To do
Reproduce every line of the records below, substituting "Display area" for each "Viewport" and leaving everything else unchanged.

>>>>>

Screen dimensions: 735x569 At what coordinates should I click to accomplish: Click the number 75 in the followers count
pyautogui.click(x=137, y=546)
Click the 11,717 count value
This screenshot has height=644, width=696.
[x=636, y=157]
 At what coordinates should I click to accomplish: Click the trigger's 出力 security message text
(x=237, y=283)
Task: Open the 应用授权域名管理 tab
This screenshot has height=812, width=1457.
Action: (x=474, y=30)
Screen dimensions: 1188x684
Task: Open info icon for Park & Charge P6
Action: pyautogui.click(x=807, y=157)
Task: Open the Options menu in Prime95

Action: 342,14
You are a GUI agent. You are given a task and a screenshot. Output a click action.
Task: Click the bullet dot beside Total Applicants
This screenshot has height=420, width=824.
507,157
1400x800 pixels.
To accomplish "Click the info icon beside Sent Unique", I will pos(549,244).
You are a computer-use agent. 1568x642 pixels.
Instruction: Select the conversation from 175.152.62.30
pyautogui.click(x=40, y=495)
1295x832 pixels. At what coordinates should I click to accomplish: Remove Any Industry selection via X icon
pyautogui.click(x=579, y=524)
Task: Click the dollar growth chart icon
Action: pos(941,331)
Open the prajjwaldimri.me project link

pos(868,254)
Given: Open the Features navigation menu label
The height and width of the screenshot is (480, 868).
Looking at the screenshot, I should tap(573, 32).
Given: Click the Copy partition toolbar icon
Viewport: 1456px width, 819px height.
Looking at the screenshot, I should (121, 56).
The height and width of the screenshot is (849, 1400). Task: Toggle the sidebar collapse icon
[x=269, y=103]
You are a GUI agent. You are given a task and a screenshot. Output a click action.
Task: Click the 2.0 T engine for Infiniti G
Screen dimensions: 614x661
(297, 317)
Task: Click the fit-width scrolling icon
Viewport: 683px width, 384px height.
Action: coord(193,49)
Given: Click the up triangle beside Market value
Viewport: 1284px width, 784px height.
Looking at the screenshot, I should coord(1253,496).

<<<<<

Solution for this problem
Screen dimensions: 735x569 At what coordinates should I click to accomplish: Click the number 75 in the followers count
pyautogui.click(x=137, y=546)
Click the 11,717 count value
This screenshot has height=644, width=696.
[x=636, y=157]
 At what coordinates should I click to accomplish: Click the trigger's 出力 security message text
(x=237, y=283)
Task: Open the 应用授权域名管理 tab
This screenshot has height=812, width=1457.
Action: (x=474, y=30)
Screen dimensions: 1188x684
Task: Open info icon for Park & Charge P6
Action: pyautogui.click(x=807, y=157)
Task: Open the Options menu in Prime95

Action: 342,14
You are a GUI agent. You are given a task and a screenshot. Output a click action.
Task: Click the bullet dot beside Total Applicants
This screenshot has height=420, width=824.
507,157
1400x800 pixels.
To accomplish "Click the info icon beside Sent Unique", I will pos(549,244).
You are a computer-use agent. 1568x642 pixels.
Instruction: Select the conversation from 175.152.62.30
pyautogui.click(x=40, y=495)
1295x832 pixels. At what coordinates should I click to accomplish: Remove Any Industry selection via X icon
pyautogui.click(x=579, y=524)
Task: Click the dollar growth chart icon
Action: pos(941,331)
Open the prajjwaldimri.me project link

pos(868,254)
Given: Open the Features navigation menu label
The height and width of the screenshot is (480, 868).
Looking at the screenshot, I should tap(573, 32).
Given: Click the Copy partition toolbar icon
Display area: 1456px width, 819px height.
Looking at the screenshot, I should (121, 56).
The height and width of the screenshot is (849, 1400). Task: Toggle the sidebar collapse icon
[x=269, y=103]
You are a GUI agent. You are given a task and a screenshot. Output a click action.
Task: Click the 2.0 T engine for Infiniti G
Screen dimensions: 614x661
(297, 317)
Task: Click the fit-width scrolling icon
Display area: 683px width, 384px height.
Action: coord(193,49)
Given: Click the up triangle beside Market value
Display area: 1284px width, 784px height.
Looking at the screenshot, I should coord(1253,496).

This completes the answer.